### Work to do
Render the lines of the material from the line with "Image resolution: width=314" up to and including the line with "(x=3, y=131)" as a Markdown table with the columns Row and Text, numbering each row and skipping blank lines. Leave the pictures out of the answer.

### Given records
>> BEGIN
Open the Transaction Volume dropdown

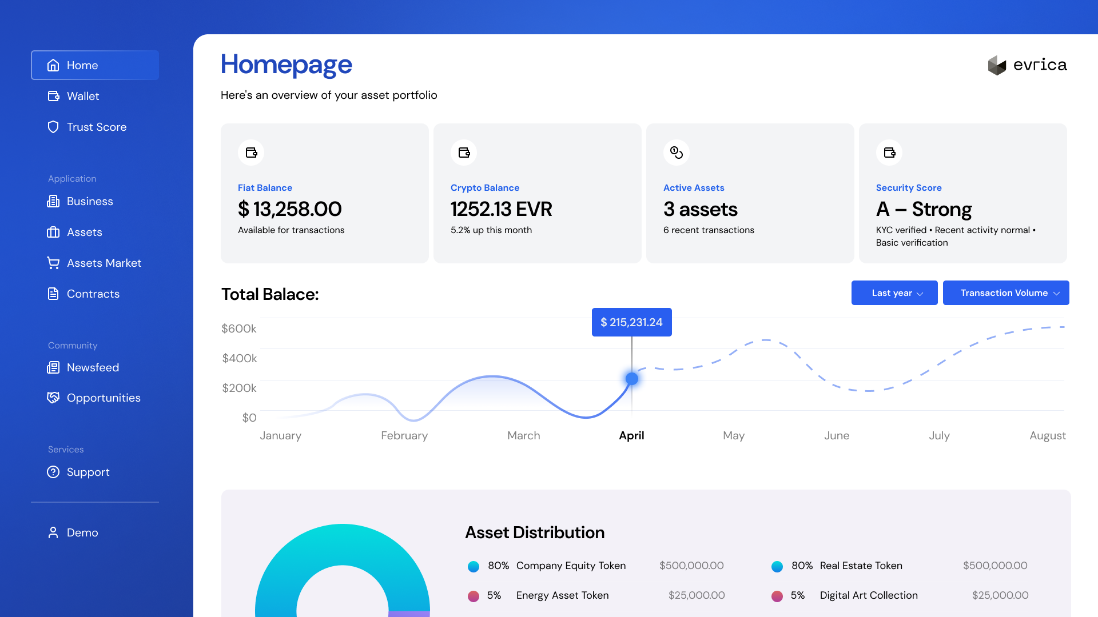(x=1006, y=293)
>> END
>> BEGIN
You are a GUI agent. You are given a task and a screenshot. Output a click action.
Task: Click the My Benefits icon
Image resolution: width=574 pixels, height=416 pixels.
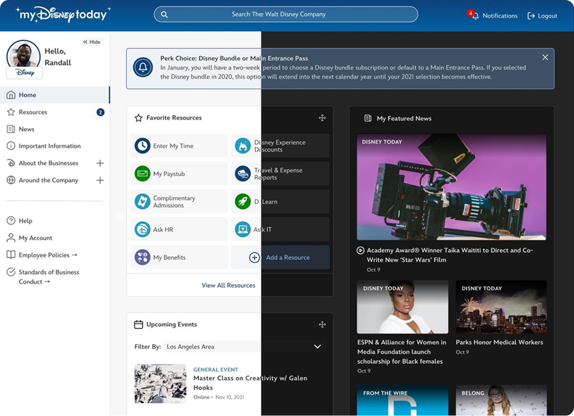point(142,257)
>> END
>> BEGIN
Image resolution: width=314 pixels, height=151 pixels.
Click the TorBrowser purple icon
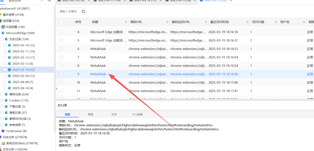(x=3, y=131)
>> END
### Response to this exercise
| Row | Text |
|---|---|
| 1 | Image resolution: width=314 pixels, height=151 pixels. |
| 2 | Click the TorBrowser purple icon |
| 3 | (x=3, y=131) |